The original shock of Lichtenstein's paintings of enlarged details from comic strips has by now faded, and we may perhaps profit by examining more closely their formal characteristics. (1) The controversy initially provoked by these themes - especially in connection with such aesthetic criteria as "transformation" and "legitimacy" - consistently neglected the comic strip from the standpoint of its own expressive features. (2) If, as many critics believe, Lichtenstein's paintings have quality and significance beyond the shock of innovation, we might inquire what the artist discovered in comic strips and how he successfully exploited them for easel painting, especially the manner in which Lichtenstein related pictorial structure to subject matter.
The comic strip shares many features in common with its early forerunners like medieval blockbooks and manuscripts; they are all basically self-contained pictorial units combining both text and illustration on a single leaf or page. However, what distinguishes the type of pictorial narrative known as a "comic strip" from the woodcut and manuscript page (sometimes also employing a sequence of panels) is the particular presentation of written narrative in connection with the illustration. Specifically, it is the "balloon" used as a vehicle for dialogue that distinguishes the comic strip from its forerunners. In earlier illustrations, text and dialogue were generally enclosed in plaques, banners or scrolls bearing little relation to individual characters, or they appeared below the illustrations in the form of legends. (3) As in the Biblia Pauperum or Brandt's Ship of Fools, each picture was accompanied by a legend expressing a moral or didactic theme. This practice was later adopted by humorous illustrators in the form of "he-she" cartoons, and presently survives in the "gag" cartoons of popular periodicals. Although the balloon device bad been used in political cartoons as early as the eighteenth century, it was not considered fashionable for sophisticated illustration. George Cruikshank, in the 1820s, was perhaps the first to employ systematically the balloon in book illustration. (4) But he stands as an isolated example in this respect, and apparently had few successors until the end of the century.

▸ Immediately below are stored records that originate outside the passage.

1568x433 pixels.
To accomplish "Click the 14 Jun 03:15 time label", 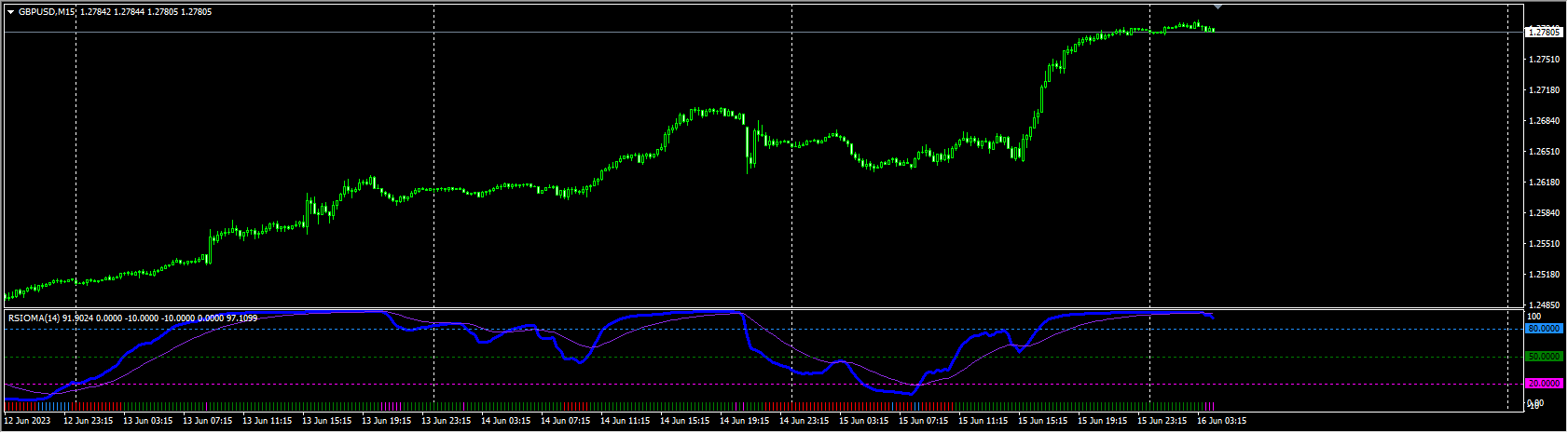I will coord(504,421).
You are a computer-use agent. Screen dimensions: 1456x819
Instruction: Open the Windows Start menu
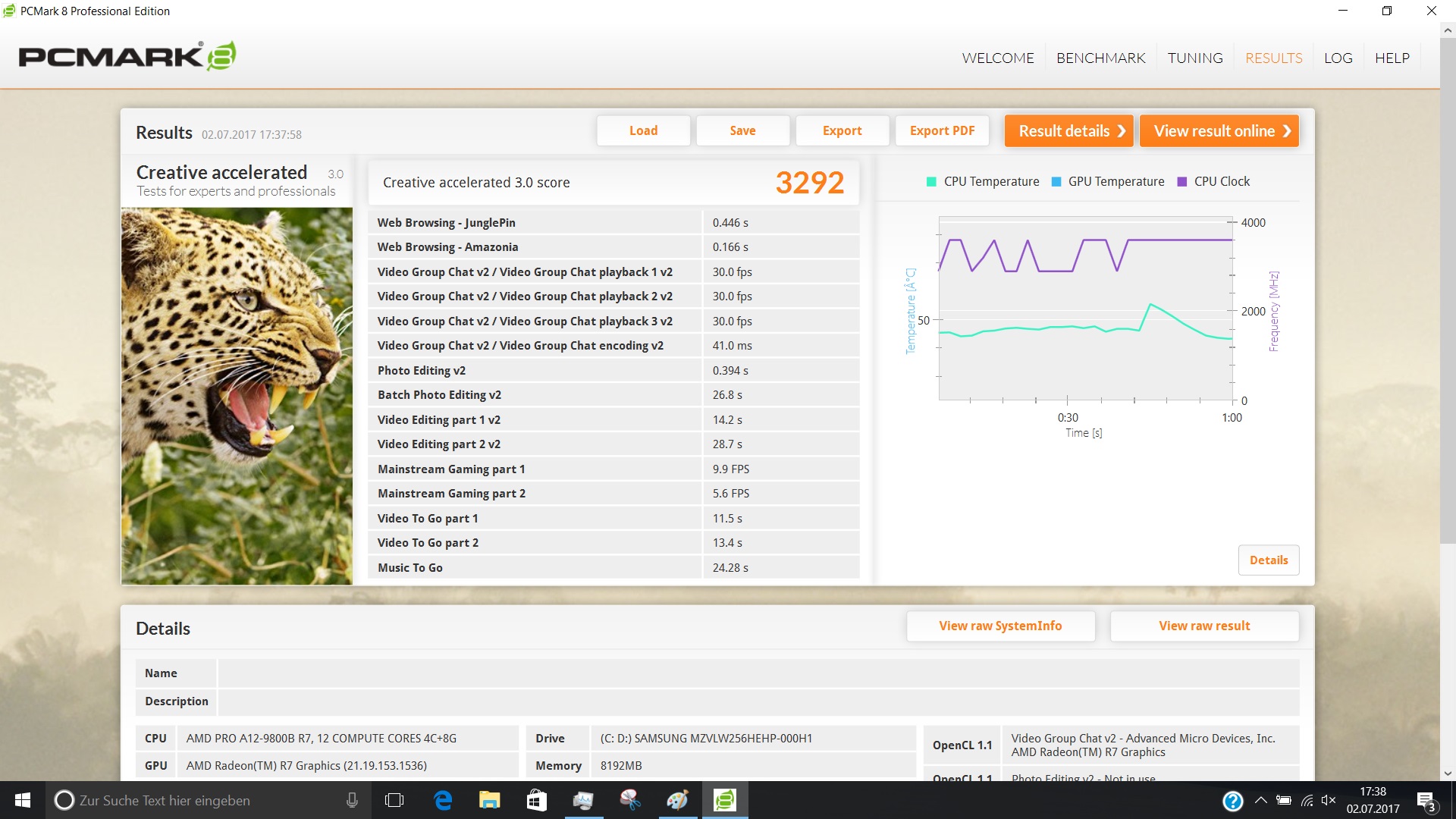coord(23,800)
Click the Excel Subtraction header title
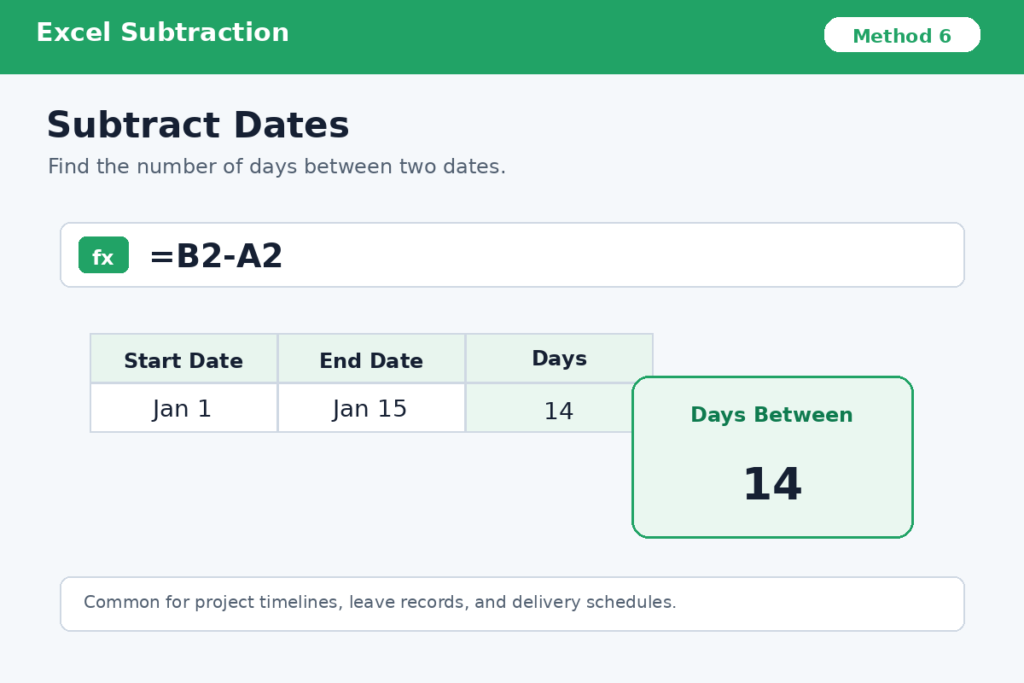Screen dimensions: 1024x683 (163, 32)
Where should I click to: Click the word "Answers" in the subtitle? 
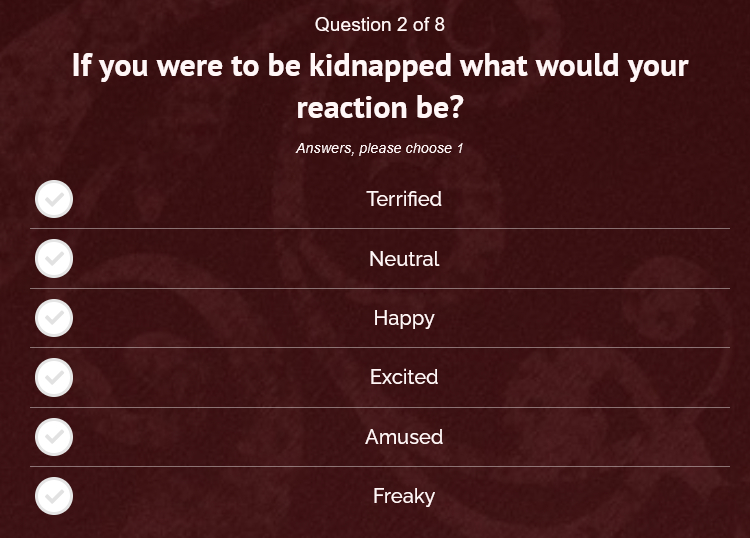(324, 148)
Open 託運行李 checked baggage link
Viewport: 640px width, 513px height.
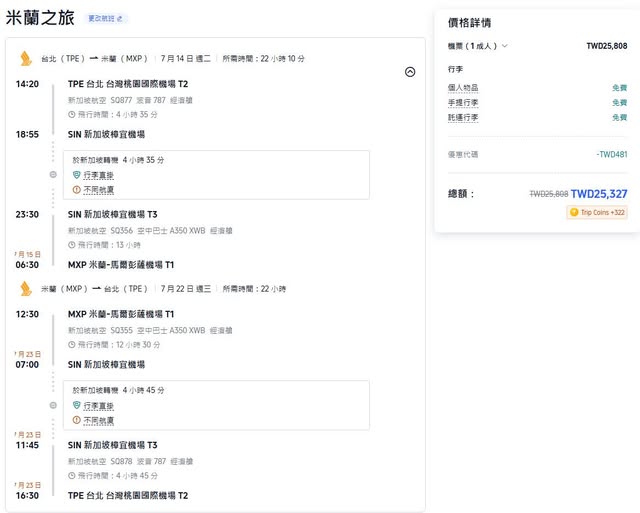click(x=464, y=118)
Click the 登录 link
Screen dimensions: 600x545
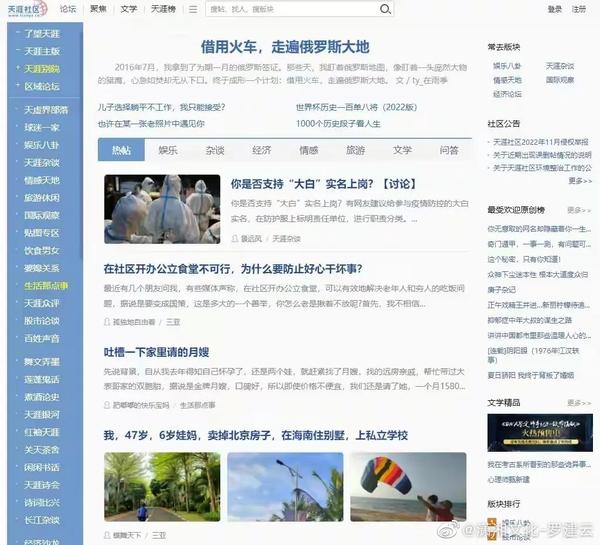(x=554, y=9)
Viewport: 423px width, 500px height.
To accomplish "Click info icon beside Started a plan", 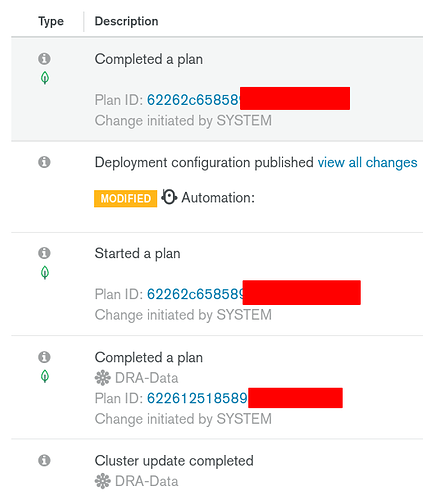I will point(44,253).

Before the balloon could be adopted by cartoonists the comic strip itself had to be developed for mass newspaper use. A major innovation in this development occurred in the 1840s, when the Swiss artist, Rudolphe Toepffer, employed a sequential narrative based on a series of panels. (5) Later, in this country, F. M. Haworth furthered this development by using the panels in a cumulative sequence, leading up to a dramatic climax. (6) By the last decade of the nineteenth century the distinctive components of the modern comic strip were present except for the balloon - still rejected in favor of the legend device. James Swinnerton, an American pioneer of the comic strip, once stated that at that time the balloon was considered archaic, belonging to a style buried with Cruikshank. (7) But in 1896 the written word moved back into the drawing with the advent of Richard Outcault's Yellow Kid. This strip was indirectly responsible for the revival of the balloon device; for the Yellow Kid's nightshirt, the focal point of the strip, carried written messages. Then in 1897, Rudolph Dirks, the creator of the Katzenjammer Kids for the New York Journal, began to experiment with balloon lines and found that his visual humor was enhanced by this device. (8) Subsequently, with the demand for greater variety the balloon became a permanent addition to all comics.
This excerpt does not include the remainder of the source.